The radio altimeter on aircraft may be susceptible to interference from 5G towers
The Federal Aviation Administration (FAA) has issued an Airworthiness Directive for pilots in response to concerns that mid-band 5G wireless signals may interfere with aviation electronics. Under the new rule, pilots are forbidden from using auto-landing or certain other flight systems at low altitudes. The worry lies in possible interference with radio altimeters from 5G wireless signals.

More than 6,800 airplanes and helicopters in the US are affected, along with dozens of aircraft manufacturers. Under low-visibility conditions, where the use of radio altimeters is almost a necessity, flight delays or diversions might occur.

Understanding the Threat of 5G for Aviation

A radio altimeter measures the distance between the aircraft and the ground or water. It’s much more accurate than a barometric altimeter, making it an essential piece of equipment when pilots are landing and cannot see the ground.

This equipment operates on a radio frequency near that of 5G mid-band transmitters. Specifically, radio altimeters use the 4.2-4.4GHz band, while mid-band 5G uses the 3.7-3.98GHz portion of the spectrum. The 220MHz separation, experts believe, isn’t enough to avoid interference during low-altitude flying.

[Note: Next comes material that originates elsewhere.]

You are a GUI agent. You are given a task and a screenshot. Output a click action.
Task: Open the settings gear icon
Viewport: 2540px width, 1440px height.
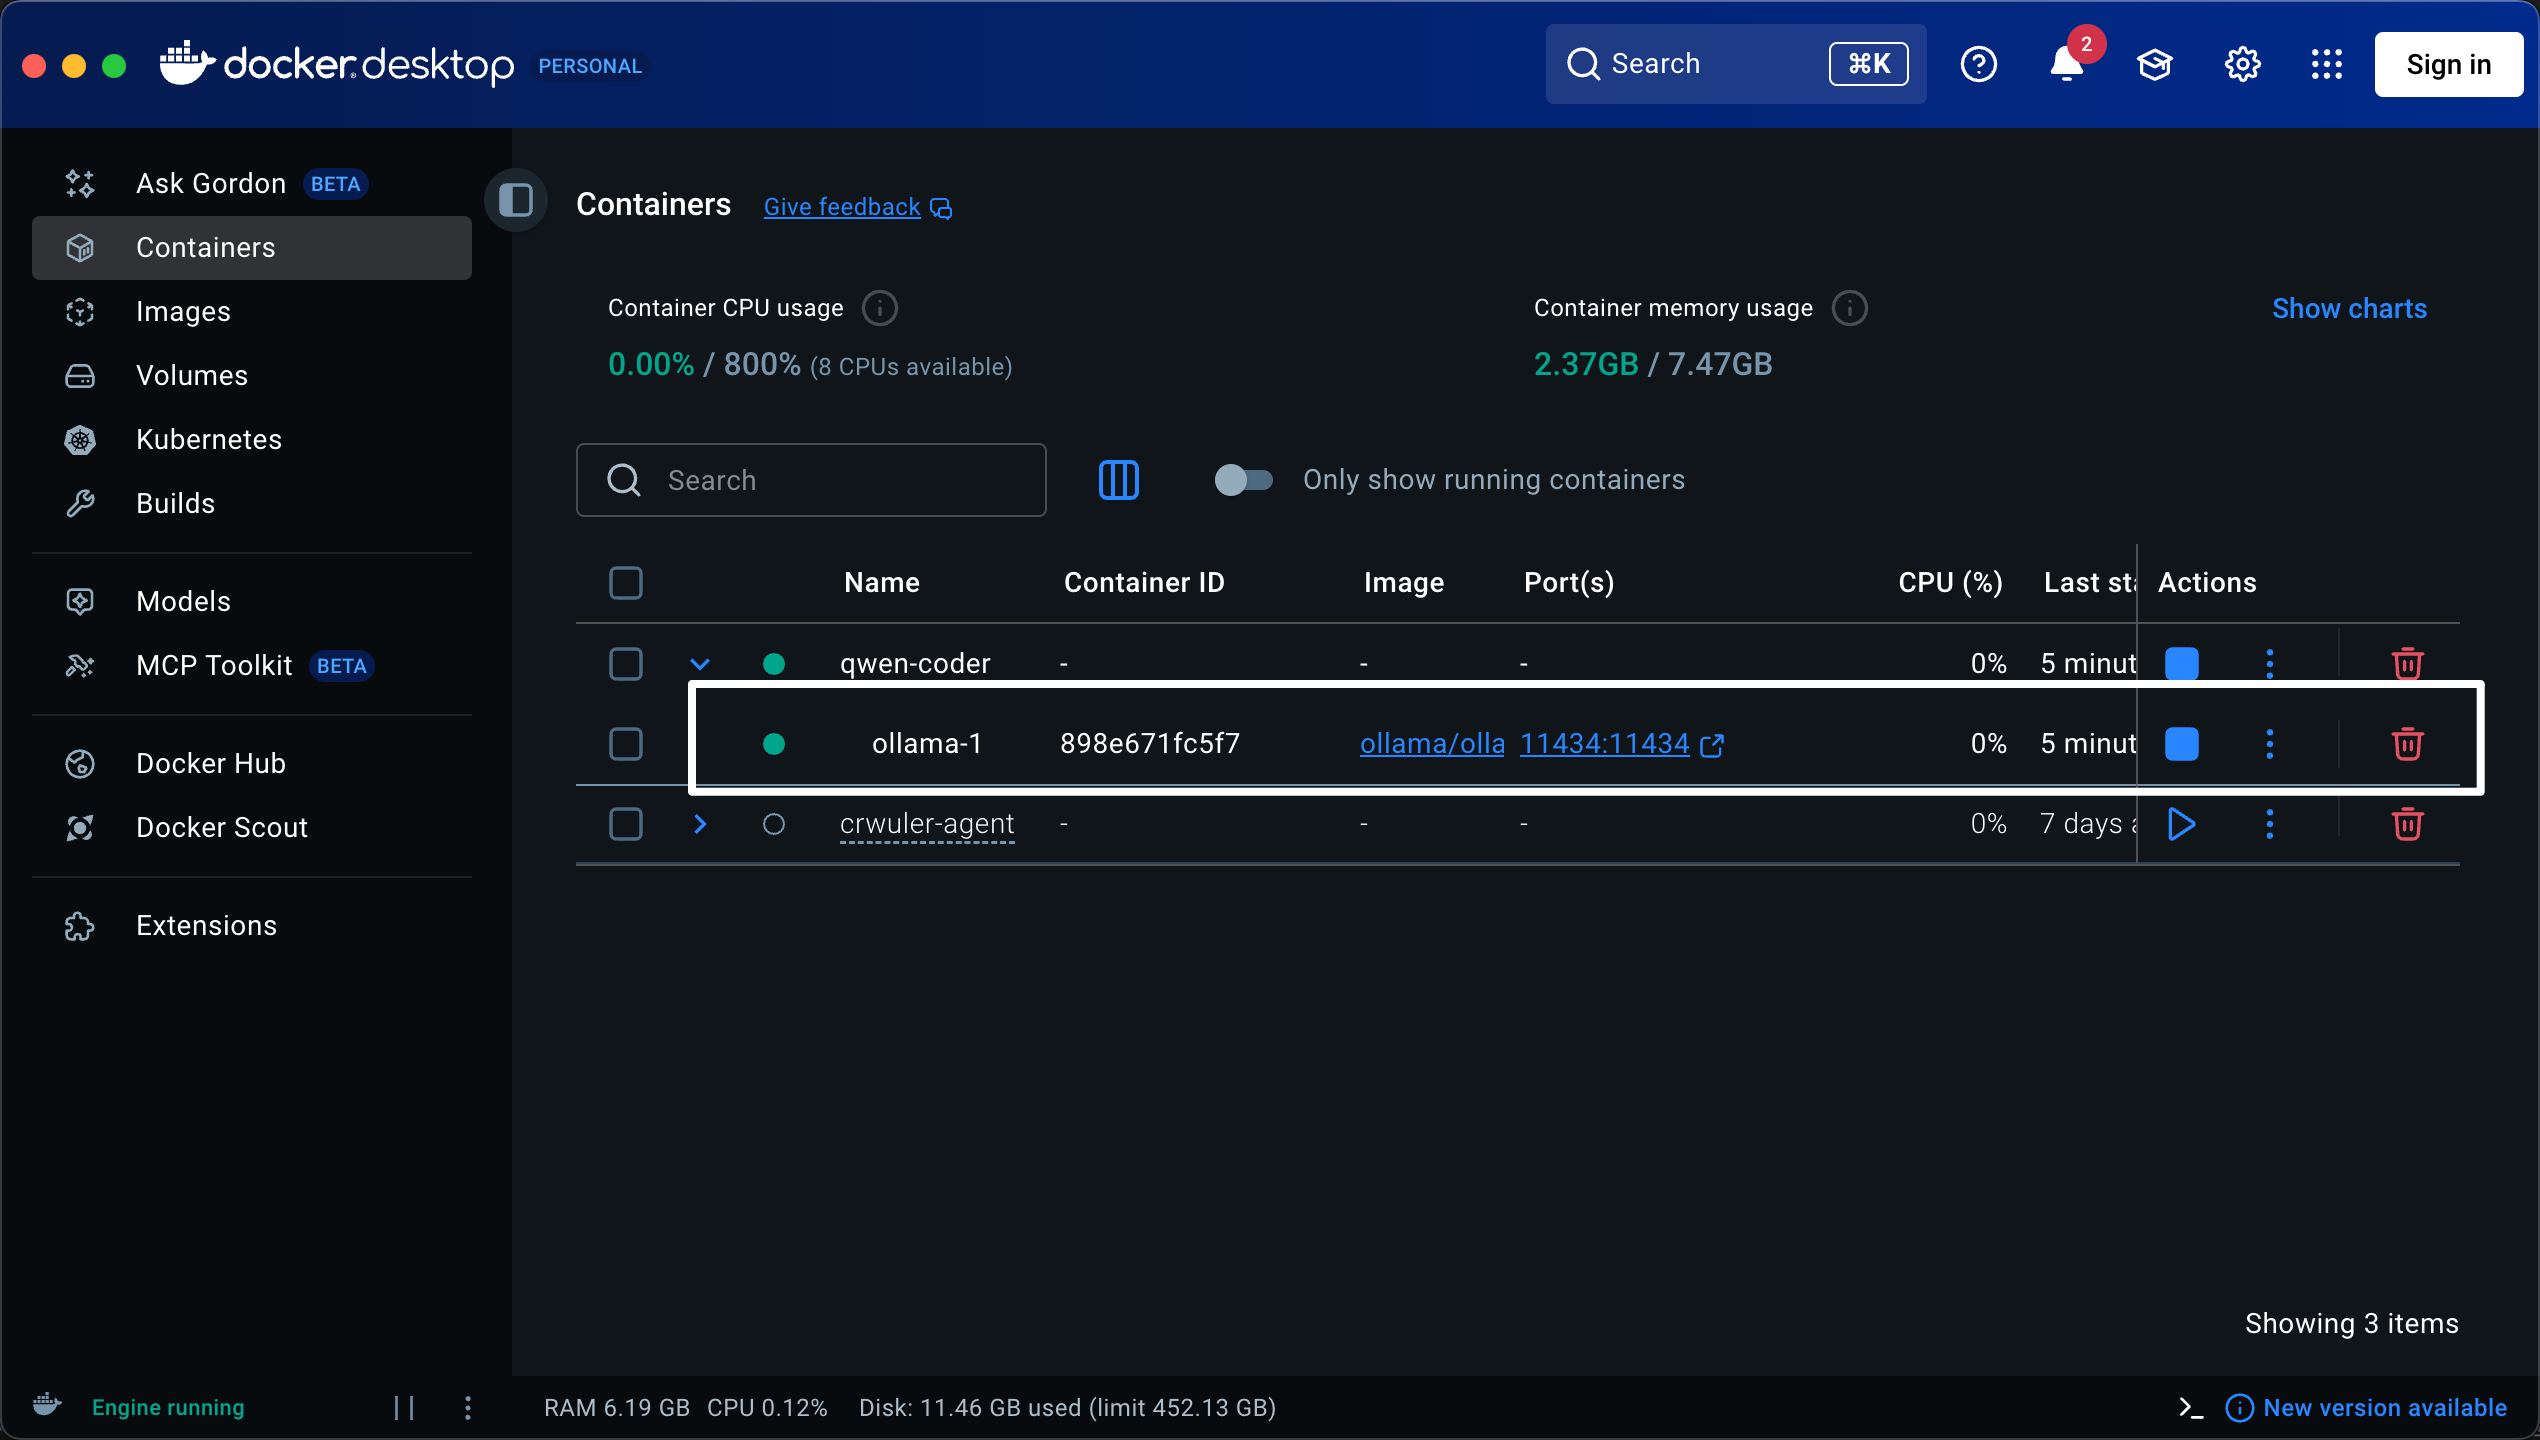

The rollout of mid-band 5G is crucial for both AT&T and Verizon. Both carriers are currently relying mainly on mmWave 5G equipment. These transmitters are capable of the highest speeds, but lack the ability to penetrate obstacles or cover larger areas. Mid-band 5G transmitters maintain a more happy medium of coverage strength and transfer speeds.

Ongoing Cooperation Between Aviation and Telecommunications

The rules may only be temporary, however. The FAA is gathering more information, and telecommunications carriers are cooperating to reduce the risk to safety and normal flight operations. AT&T and Verizon, two major carriers rolling out mid-band 5G transmitters, are in close talks with regulators.

Initially, the two cellular providers were to begin expanding their 5G network in December 2021. They delayed those plans until January 2022, and agreed to limit broadcast power near flight paths.

CTIA, a major wireless trade group, pointed out other countries safely using C-Band airwaves for 5G without any impact to aviation. US experts point out, though, that many of those countries continue to limit transmission strength while aviation authorities finish safety assessments.

In its rulings, the FAA points out the Airworthiness Directives are interim rulings. The agency “believes the expansion of 5G and aviation will safely co-exist”.